At first blush I was very upset at the ending of Angel, the Series. Livid even. But in retrospect, I think the ending was great considering how it had to be rushed with the unexpected cancellation. The unresolvededness of it, the Butch and Sundance freeze-frame, and the completed redemption of Spike were terrific.
I think the real disappointment was the finale of Buffy. The last season was uneven but showed signs of the potential to be brilliant as it was before. But the writers never seemed to pull it together and then the Big Bad was just not so bad afterall. It was just anticlimatic in the end.
I think the last season of Angel is pitch perfect. Much MUCH better than the season before it.
Buffy season 7 was really a mess. I mean, when more people are excited about a Trogdor the Burninator reference than the world being full of Slayers, something is wrong.
I don’t know a single fan of Carnivàle who wasn’t outraged by the ending. This was much, much worse than the many TV series that just stop with a lot of loose ends dangling. This made people angry.
Is that the season where a blue armored demon runs around, fire falls from the sky, Cordie is preggo, sleeps wth Connor, but its not really Cordie that’s preggo its a major demon, she gives birth to…um herself?..She unites the world in peace and harmony (or it is just LA? It seems to depend on the episode) also she eats people and has to be stopped.

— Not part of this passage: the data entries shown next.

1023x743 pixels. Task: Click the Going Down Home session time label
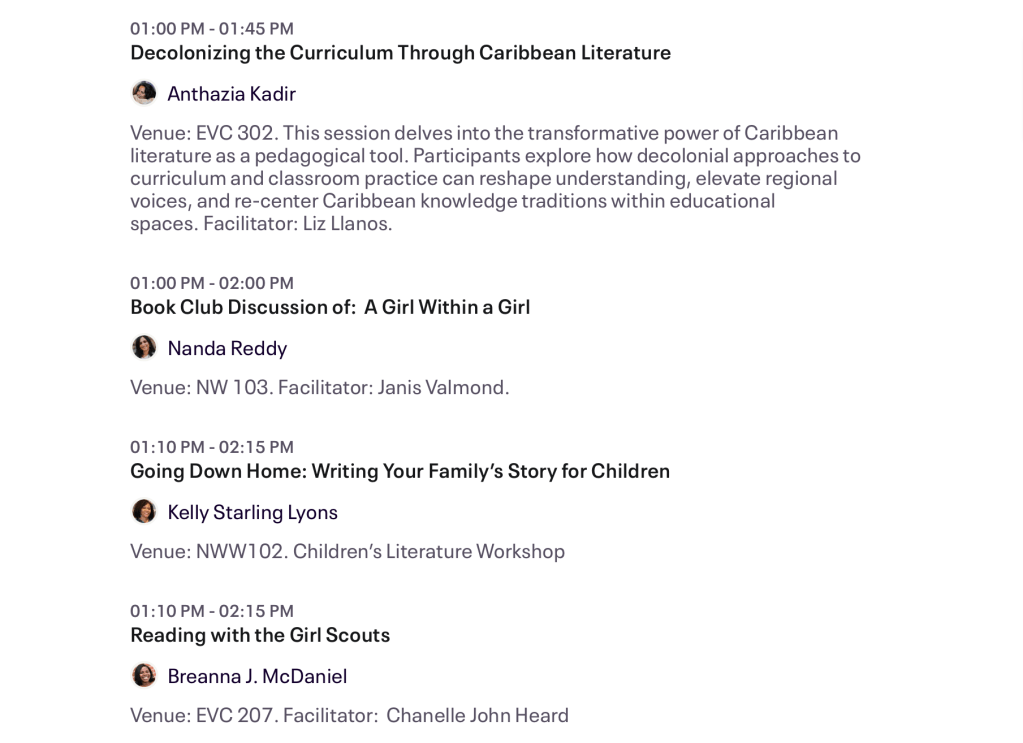click(212, 447)
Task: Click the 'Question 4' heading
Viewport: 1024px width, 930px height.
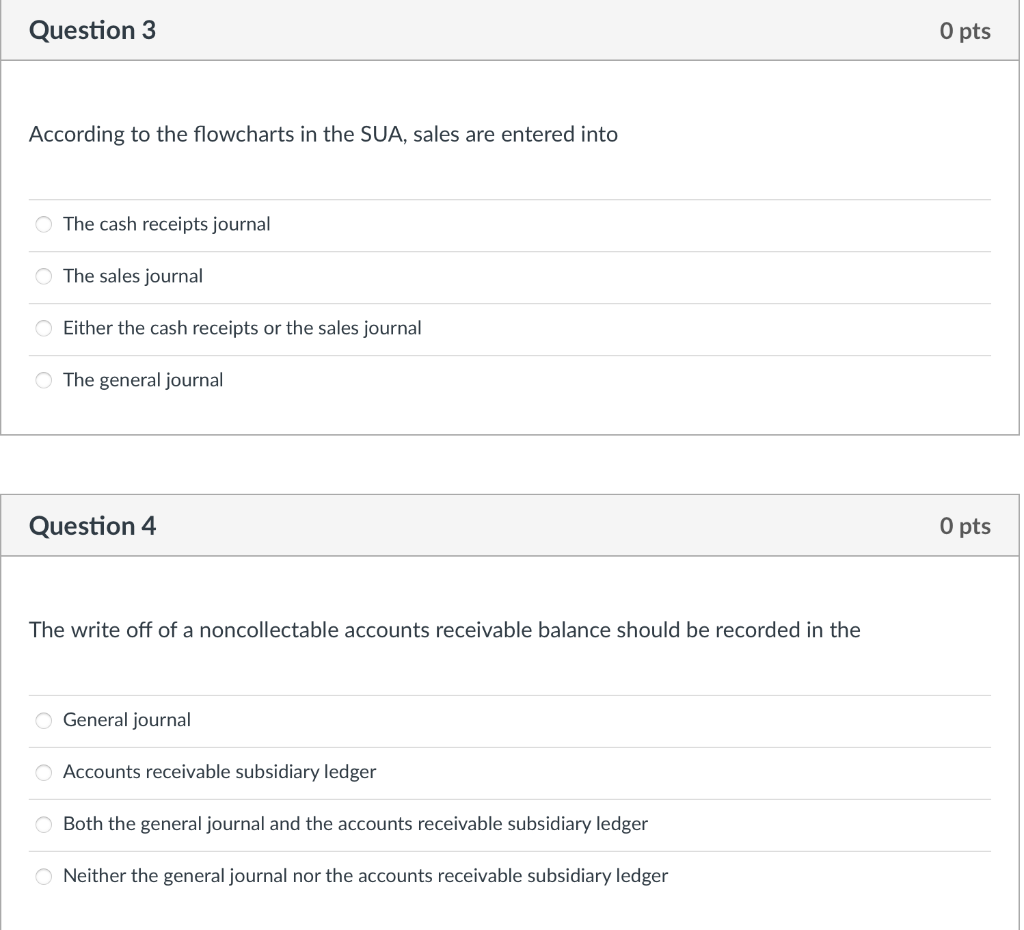Action: (x=92, y=526)
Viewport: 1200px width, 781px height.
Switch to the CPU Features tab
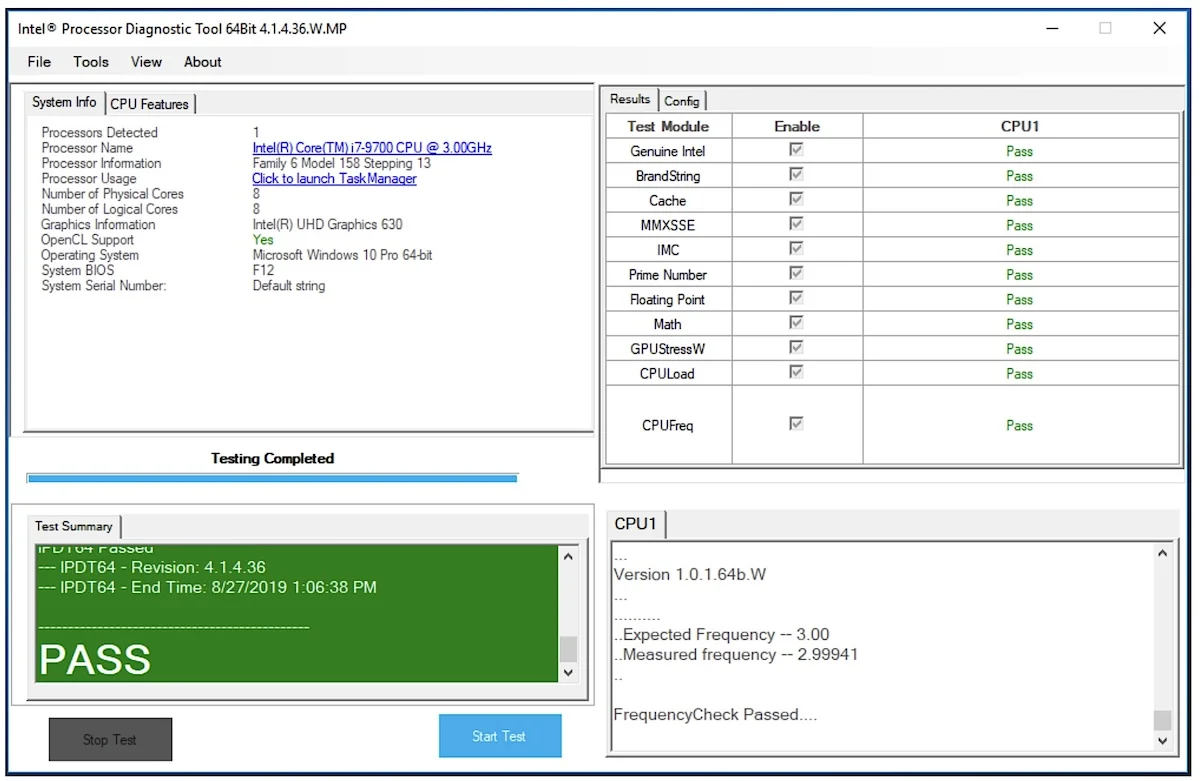149,104
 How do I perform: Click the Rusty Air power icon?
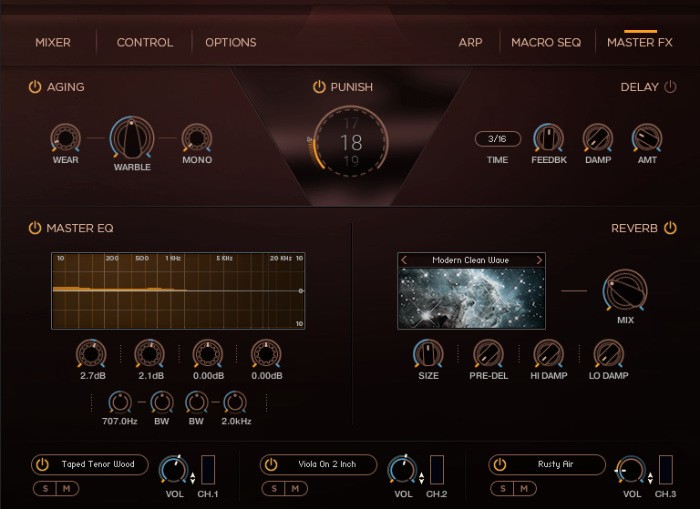click(500, 465)
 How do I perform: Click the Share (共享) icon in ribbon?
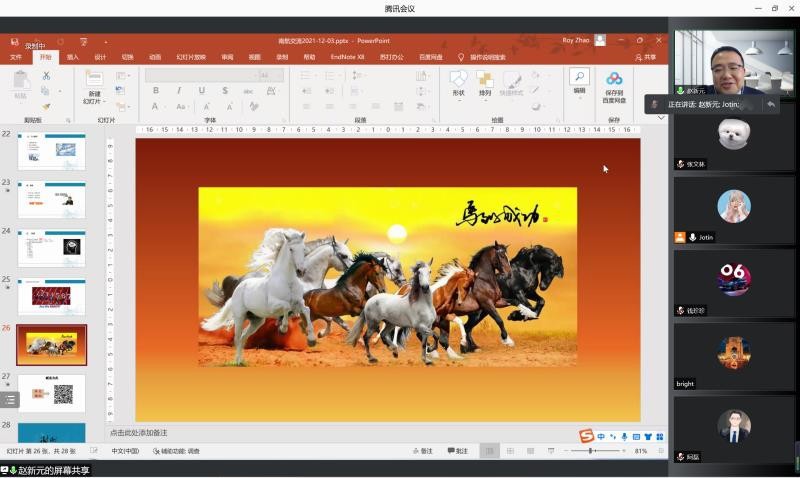pyautogui.click(x=645, y=57)
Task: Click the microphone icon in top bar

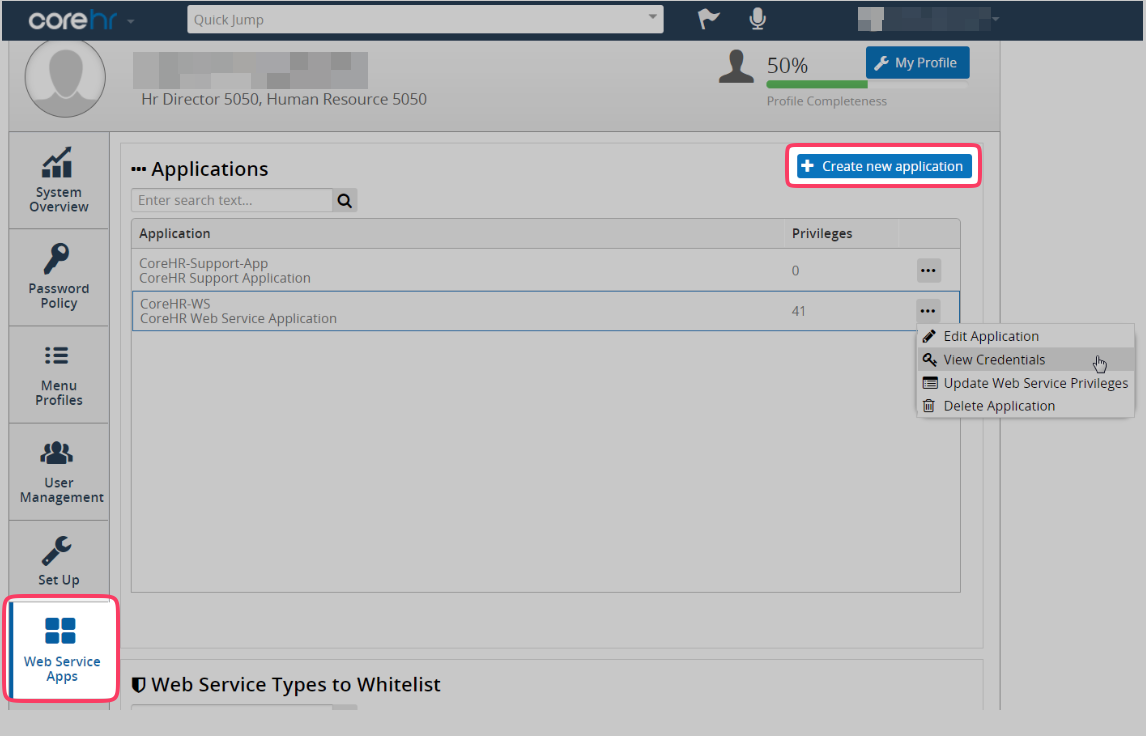Action: click(757, 19)
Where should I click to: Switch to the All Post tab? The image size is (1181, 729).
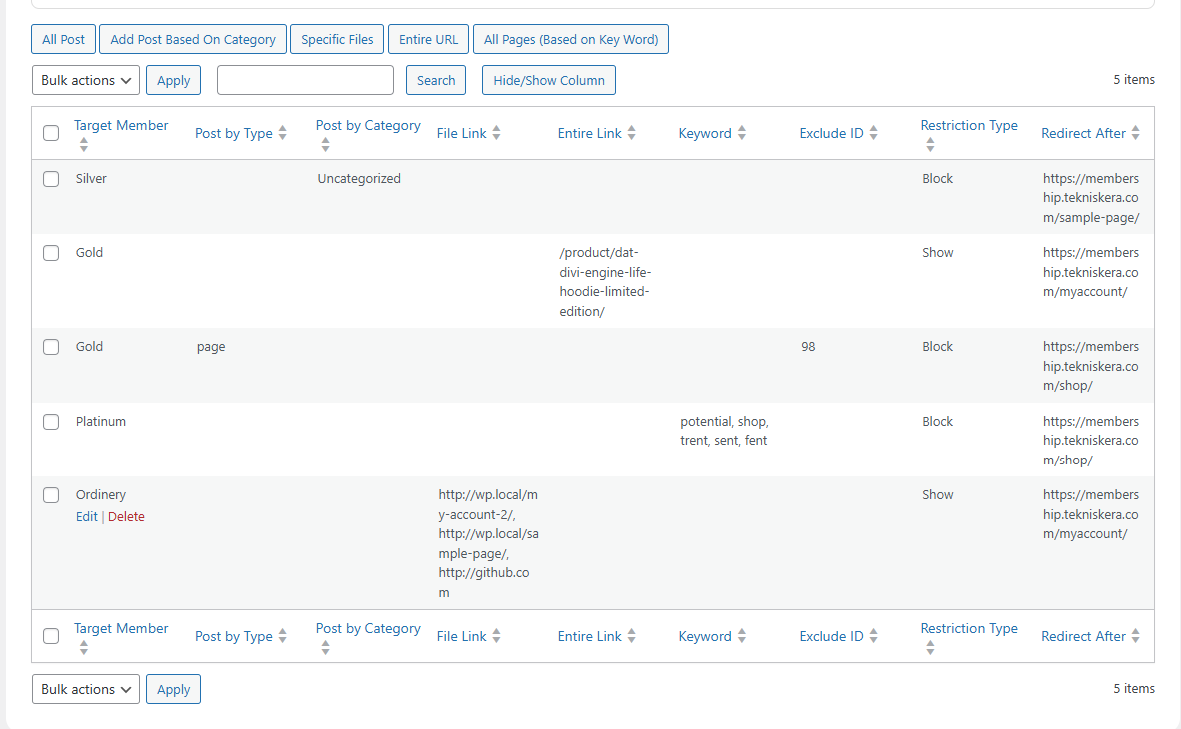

God that season sucked. It started out well. “I’ll take away the bucket” is probably one of my top favorite lines from the series.
[Stewie Griffin]
I’m afraid I cannot tolerate such insolence; when I am god-king, I shall have to have you terminated. But because of your recognition of the brilliance of the “bucket” line, your death shall be quick and painless.
[/stewie griffin]
The last episode they aired of Firefly just sucked as a series ending. I mean, it’s like they’re trying to start a series going with all the introduction of new characters and plots and things, rather than tidying up loose ends!